3D printer could use moon rock for repairs in space
If equipment breaks down on the moon, ordering a replacement part through the mail isn't exactly an option. But what if astronauts could simply print out what they need, using local materials?
It's not possible to plan for every eventuality - and, even if it were, the enormous cost of carrying cargo means that spaceships have meaner baggage allowances than Easyjet.
So to try and help, a team of Washington State University scientists has developed a 3D printer that could use melted moon rock as its raw material to produce vital tools and spare parts.
"It sounds like science fiction, but now it’s really possible," says professor Amit Bandyopadhyay.
NASA researchers provided Bandyopadhyay and his team with 10 pounds of raw lunar regolith simulant, an imitation moon rock that is used for research purposes.
The team was concerned about how the moon rock material - which is made of silicon, aluminum, calcium, iron and magnesium oxides - would melt.
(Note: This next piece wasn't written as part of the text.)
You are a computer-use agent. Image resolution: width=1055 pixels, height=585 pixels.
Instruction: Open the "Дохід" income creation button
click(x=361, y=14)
But it turned out to behave similarly to silica, allowing the researchers to build a few simple shapes.
"It doesn’t look fantastic, but you can make something out of it," says Bandyopadhyay.
While moon rock won't do for every purpose, additives brought from Earth could make it more versatile, the researchers say, for example by making the material stronger.
"It is an exciting science fiction story, but maybe we’ll hear about it in the next few years," says Bandyopadhyay. "As long as you can have additive manufacturing set up, you may be able to scoop up and print whatever you want. It’s not that far-fetched."